» **REQUIRED TASK**: Copy the rows starting with the line with "Task: Click the" and going on through the line with "pyautogui.click(x=1091, y=654)", swapping "screenshot" for "screen capture" and keeping everything else the same. Leave the pictures out.

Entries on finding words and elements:
* * *
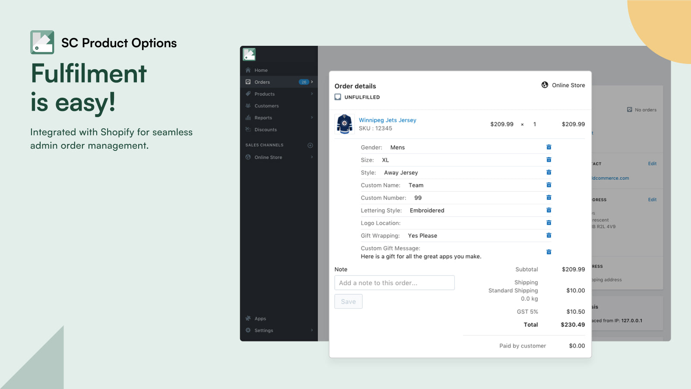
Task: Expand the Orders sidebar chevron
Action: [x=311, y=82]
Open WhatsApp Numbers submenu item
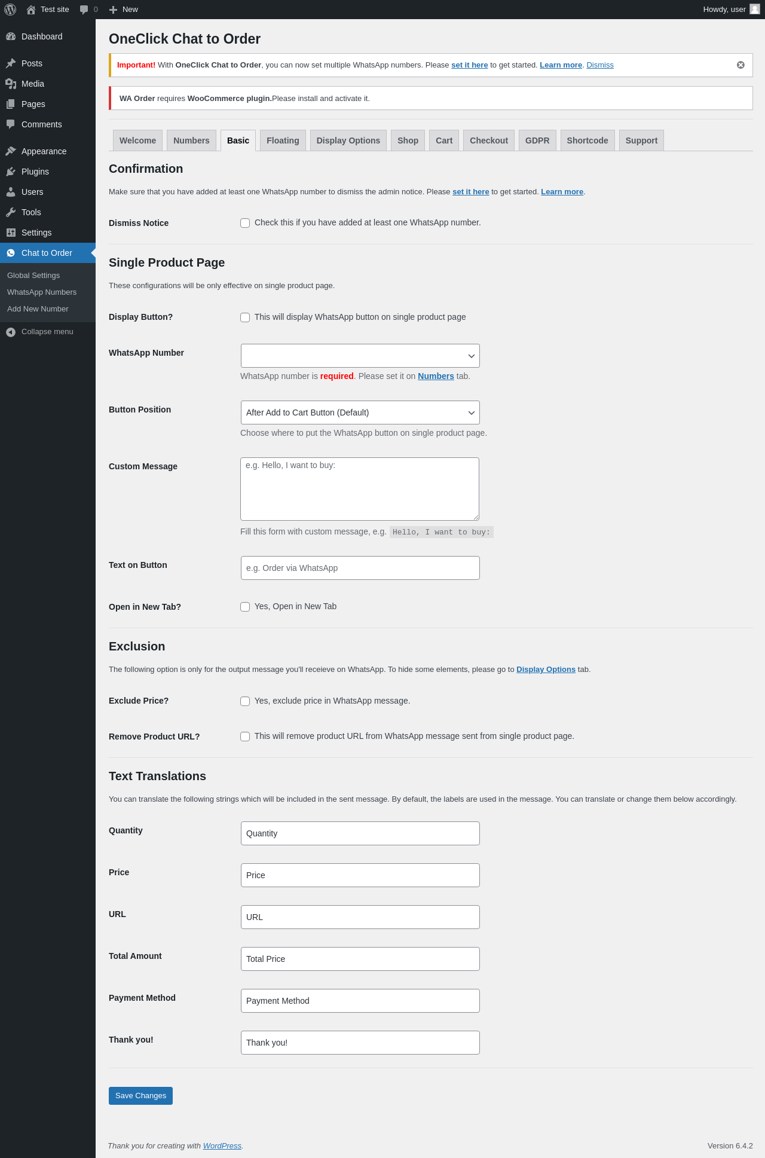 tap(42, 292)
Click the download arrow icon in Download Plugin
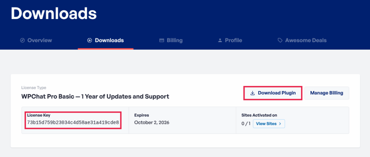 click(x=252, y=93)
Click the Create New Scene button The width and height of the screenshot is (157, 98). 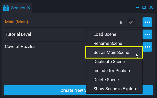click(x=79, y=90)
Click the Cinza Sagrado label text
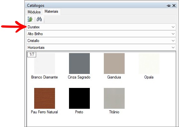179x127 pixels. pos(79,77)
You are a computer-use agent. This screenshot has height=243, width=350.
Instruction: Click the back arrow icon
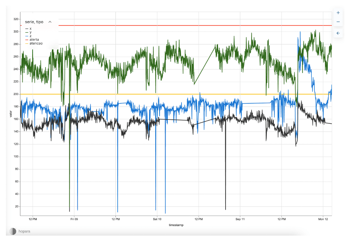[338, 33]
* * *
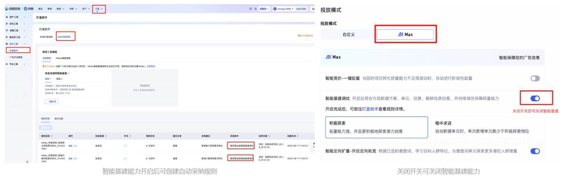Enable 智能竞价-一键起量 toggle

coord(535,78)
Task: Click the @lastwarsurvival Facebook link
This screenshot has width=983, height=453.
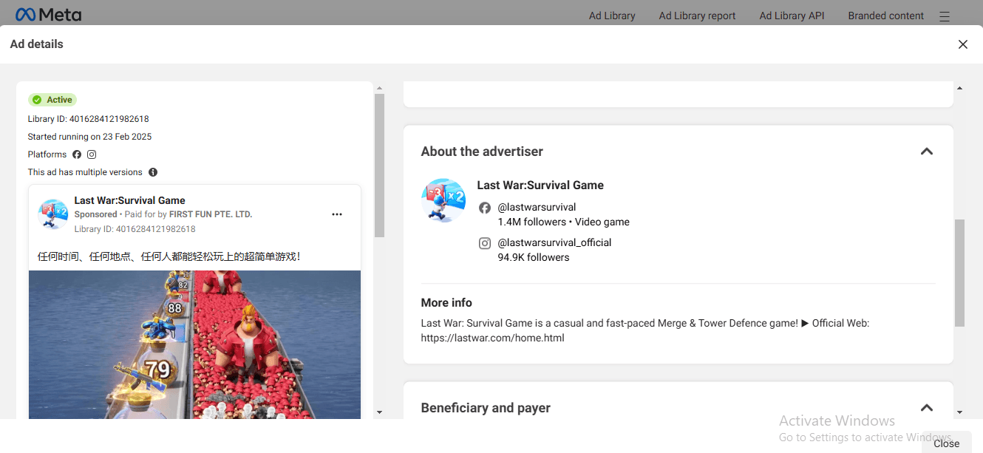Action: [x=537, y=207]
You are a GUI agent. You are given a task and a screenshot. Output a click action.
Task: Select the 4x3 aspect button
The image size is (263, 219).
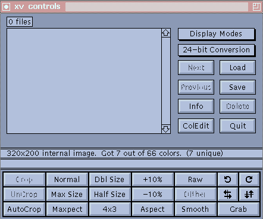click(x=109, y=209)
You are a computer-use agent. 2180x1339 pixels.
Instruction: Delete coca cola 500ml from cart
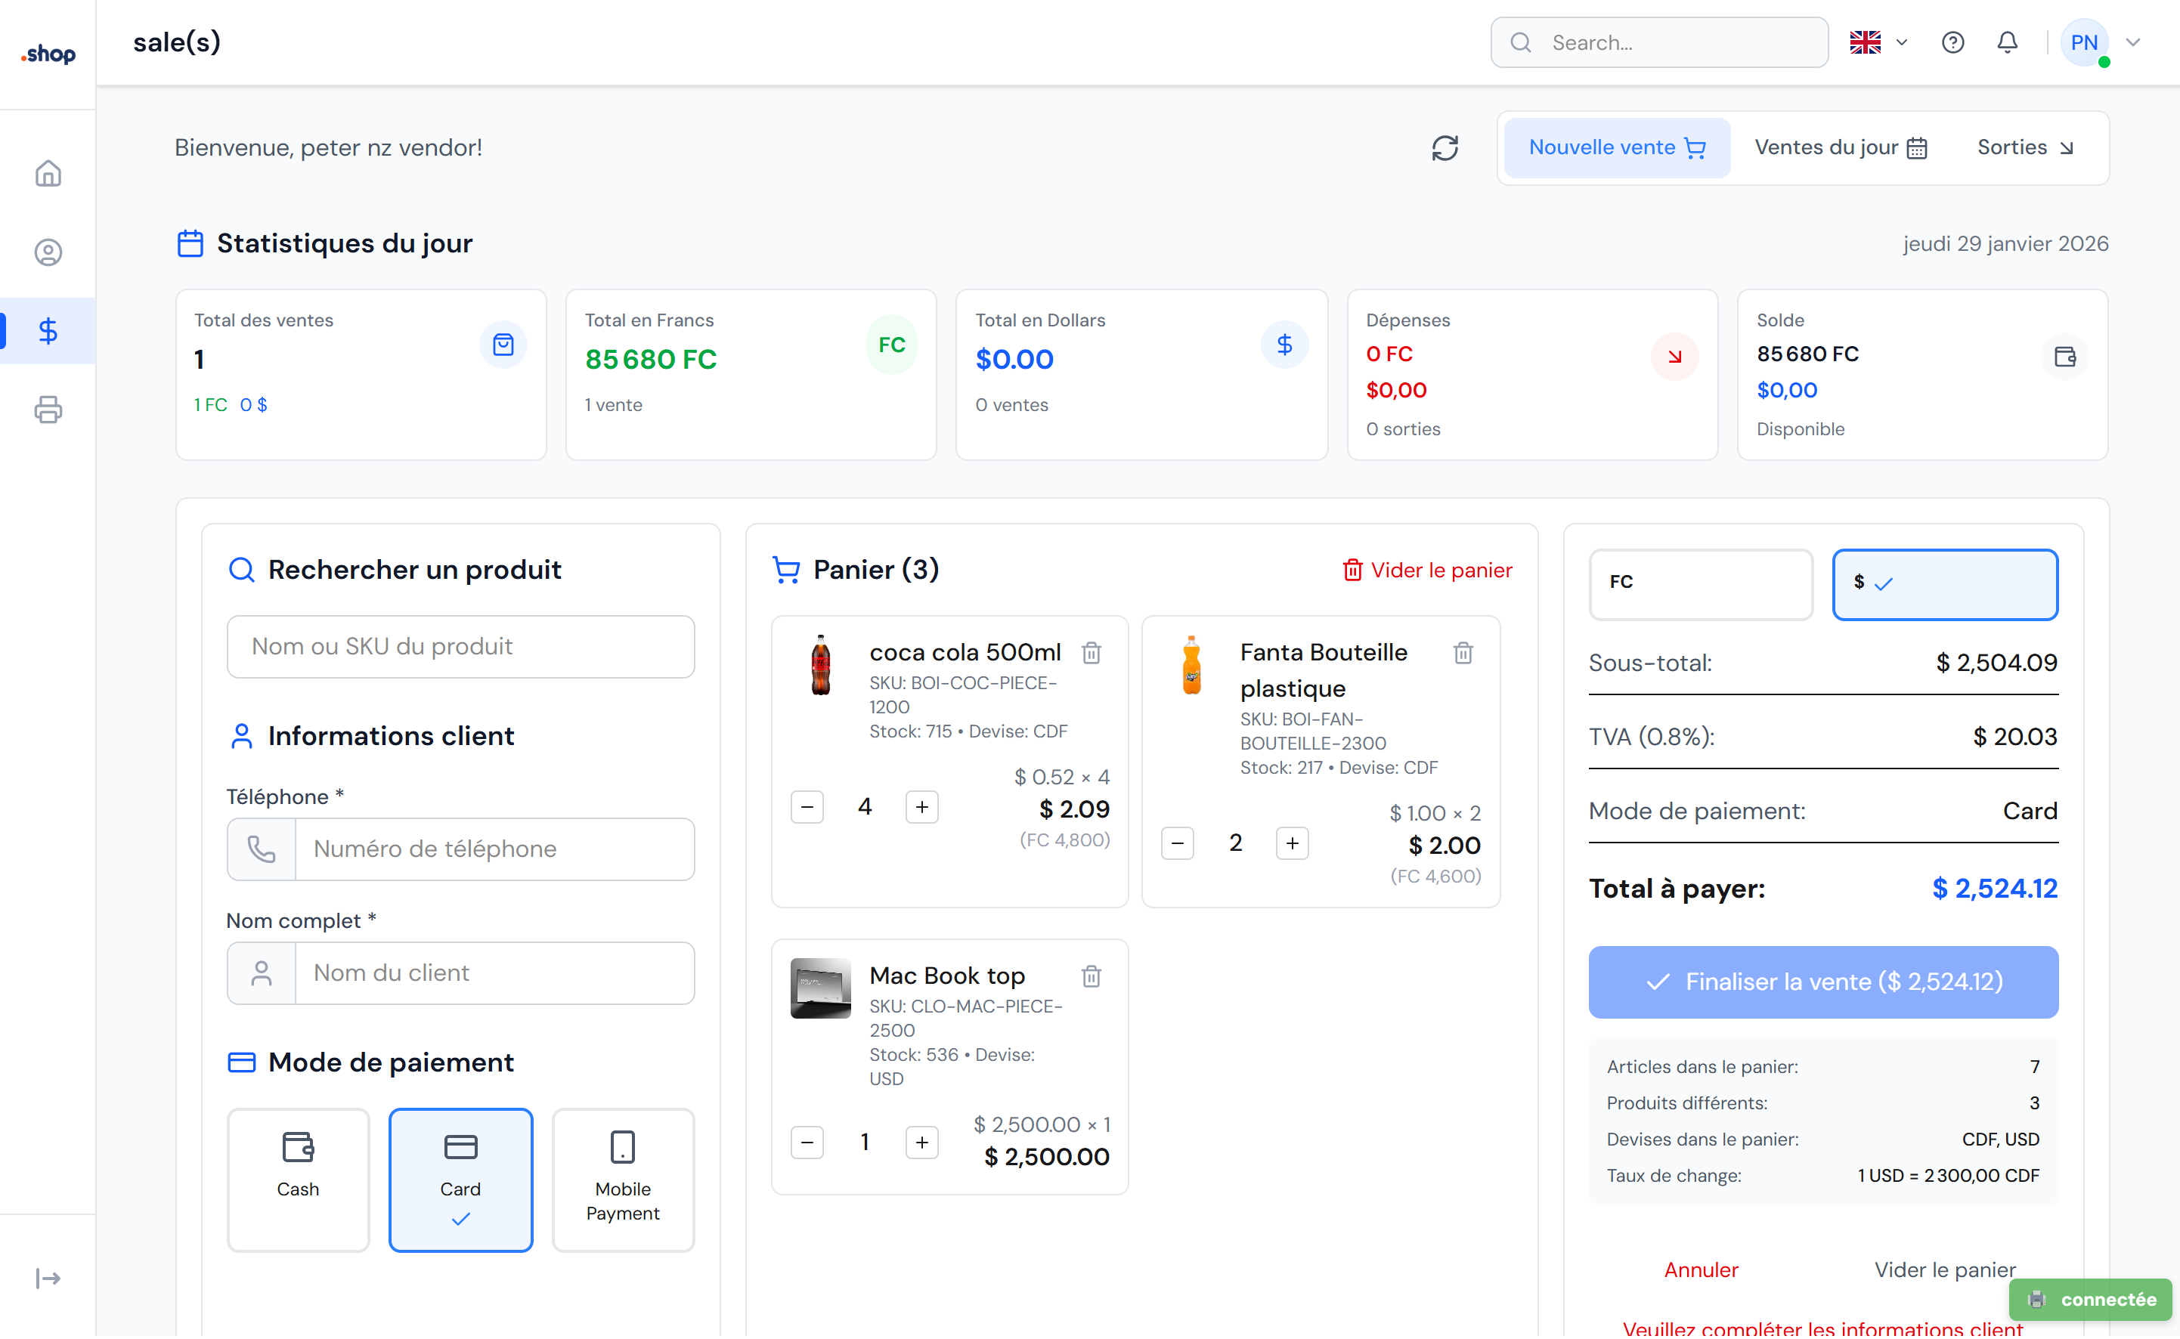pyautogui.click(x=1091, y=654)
* * *
» **COMPLETED EXERCISE**:
Task: Click the @lastwarsurvival Facebook link
This screen capture has width=983, height=453.
Action: [x=537, y=207]
You are a GUI agent. You are given a task and a screen capture. Output a click action.
Task: Select the 4x3 aspect button
The image size is (263, 219).
click(x=109, y=209)
You are a computer-use agent. 2180x1339 pixels.
Instruction: Delete coca cola 500ml from cart
pyautogui.click(x=1091, y=654)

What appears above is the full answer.